One of them (one who shares the name of someone nearly as famous as her father, but without the work, the talent, or the pop) was even pushed on to a stage to speak. Kind of. "I just want to say that I love him so much," she squeaked before breaking down. "Speak up!" hissed her aunt.
Which, of course, is the trouble. Nobody ever expected the Wacko memorial to be a triumph of dignity, taste or accurate historical record – or indeed of the children-should-be-seen-and-not-heard model of child-rearing – but poor little Paris, bereft of the only father she has ever known (and therefore, heart-breakingly, describes as "the best") speaks for us all. We no longer trust the contents of our heads and the contents of our hearts. It's only when they're vomited out into the public arena – the blogosphere, the twittersphere, or "best", as Paris would say, the eternal Neverland of telly – that they become real. It's only then that they count.
Luckily, Paris reached a worldwide audience about the same size as the population of India, so she'll know, in the tough years ahead, when more information leaks out about her deeply peculiar father, that her feelings were really real.
Poor Shelley Sawers – whose Facebook entry was hastily removed after people rushed to congratulate her husband on his appointment as head of Britain's intelligence service MI6 – must now be wondering if he ever wore those Speedos in those photos of their last summer break now emblazoned across the tabloid press. Did he meet that actress from Footballers' Wives? Did they have a lovely holiday? Not anguish in quite the same league as Paris's, perhaps, but who are we to assess another's grief?
Sorry, what a silly question. We're all reviewers now, all critics in the grand opera of How We Feel, an opera in which we're both participants and spectators. As Paris did, so do we all, splurging our heartbreak over lovers lost, scarpered or (let's be honest) just rather disappointing. "You should twitter," said someone to me the other day. To say, what? I'm a bit tired? I did my job? Isn't that what lovers (lost, scarpered or disappointing) are meant to be for?
If Princess Diana's death marked the official launch of the Age of Hysteria, Michael Jackson's surely marks its heyday. It's an age in which every issue in our lives is basted in a marinade of emotions so thick and lurid that we skim the facts, skip the argument and go straight for the sobs and the screams.
British politicians' expenses? Sack the bastards! Immigration and social housing? Send 'em back! Release of criminals with the surname Biggs? Throw away the key!
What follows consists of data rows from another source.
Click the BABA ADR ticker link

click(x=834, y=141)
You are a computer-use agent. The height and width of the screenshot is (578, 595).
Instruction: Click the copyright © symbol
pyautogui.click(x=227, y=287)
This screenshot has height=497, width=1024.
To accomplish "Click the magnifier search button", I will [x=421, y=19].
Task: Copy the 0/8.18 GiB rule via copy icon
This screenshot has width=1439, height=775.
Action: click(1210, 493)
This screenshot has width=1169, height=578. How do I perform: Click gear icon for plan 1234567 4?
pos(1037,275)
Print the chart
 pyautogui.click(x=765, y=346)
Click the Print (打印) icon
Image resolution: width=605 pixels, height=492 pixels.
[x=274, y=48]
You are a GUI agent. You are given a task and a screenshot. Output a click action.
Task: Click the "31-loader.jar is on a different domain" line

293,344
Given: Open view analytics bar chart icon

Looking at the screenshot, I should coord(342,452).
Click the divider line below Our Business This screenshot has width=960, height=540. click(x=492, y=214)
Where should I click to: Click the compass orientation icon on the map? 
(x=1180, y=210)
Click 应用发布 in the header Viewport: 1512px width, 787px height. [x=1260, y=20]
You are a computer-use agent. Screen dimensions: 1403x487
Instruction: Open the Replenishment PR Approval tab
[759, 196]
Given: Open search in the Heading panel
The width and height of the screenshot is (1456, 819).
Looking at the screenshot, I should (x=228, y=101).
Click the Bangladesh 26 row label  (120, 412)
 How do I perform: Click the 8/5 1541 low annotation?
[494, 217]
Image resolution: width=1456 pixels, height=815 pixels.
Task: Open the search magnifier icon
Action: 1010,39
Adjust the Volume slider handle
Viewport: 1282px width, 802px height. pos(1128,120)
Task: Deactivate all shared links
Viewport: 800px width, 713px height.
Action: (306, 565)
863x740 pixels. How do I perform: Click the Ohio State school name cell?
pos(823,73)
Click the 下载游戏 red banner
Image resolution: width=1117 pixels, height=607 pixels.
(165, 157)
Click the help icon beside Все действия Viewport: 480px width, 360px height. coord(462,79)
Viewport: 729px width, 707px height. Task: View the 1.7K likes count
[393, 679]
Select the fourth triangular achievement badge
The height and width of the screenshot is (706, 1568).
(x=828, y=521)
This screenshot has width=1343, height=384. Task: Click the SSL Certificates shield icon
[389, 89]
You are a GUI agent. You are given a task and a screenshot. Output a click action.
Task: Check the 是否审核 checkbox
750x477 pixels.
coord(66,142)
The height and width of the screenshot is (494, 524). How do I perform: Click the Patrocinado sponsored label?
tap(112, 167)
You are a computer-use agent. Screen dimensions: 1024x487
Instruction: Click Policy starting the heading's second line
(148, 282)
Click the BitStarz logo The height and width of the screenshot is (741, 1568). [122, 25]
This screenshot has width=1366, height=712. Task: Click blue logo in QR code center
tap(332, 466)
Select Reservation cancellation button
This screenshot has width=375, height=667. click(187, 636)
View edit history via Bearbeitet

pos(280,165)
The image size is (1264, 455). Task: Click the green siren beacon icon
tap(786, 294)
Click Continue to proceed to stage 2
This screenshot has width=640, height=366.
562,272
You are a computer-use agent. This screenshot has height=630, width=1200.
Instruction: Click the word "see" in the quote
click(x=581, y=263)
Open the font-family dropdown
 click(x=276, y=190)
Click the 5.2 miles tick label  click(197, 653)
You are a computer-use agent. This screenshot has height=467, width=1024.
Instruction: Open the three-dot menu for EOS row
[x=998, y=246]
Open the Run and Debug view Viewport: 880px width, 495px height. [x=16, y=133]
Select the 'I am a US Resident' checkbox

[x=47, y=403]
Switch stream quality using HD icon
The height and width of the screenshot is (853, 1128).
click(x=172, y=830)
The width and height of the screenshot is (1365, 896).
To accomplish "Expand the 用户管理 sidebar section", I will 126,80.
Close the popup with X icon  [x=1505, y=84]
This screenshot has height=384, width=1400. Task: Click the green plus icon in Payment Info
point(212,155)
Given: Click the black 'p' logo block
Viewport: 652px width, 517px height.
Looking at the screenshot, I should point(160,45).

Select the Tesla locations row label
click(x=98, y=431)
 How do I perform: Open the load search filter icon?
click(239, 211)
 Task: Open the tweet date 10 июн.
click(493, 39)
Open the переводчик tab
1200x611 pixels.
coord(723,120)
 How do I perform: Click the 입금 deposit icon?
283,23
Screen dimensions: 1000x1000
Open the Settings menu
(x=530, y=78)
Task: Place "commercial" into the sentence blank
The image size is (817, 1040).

Forget the brain. We don't need the brain. We're all heart now. Hearts panting wildly on stained, sticky sleeves.
This morning, one of my closest friends told me she has cancer. She was, she said, chastised by the consultant for being too calm. She didn't attempt a defence. She didn't want to attempt a defence. The word she could have used is "private". Quaint, old-fashioned, precious private. And please God, please Paris, please Shelley, please Wacko, not yet obsolete.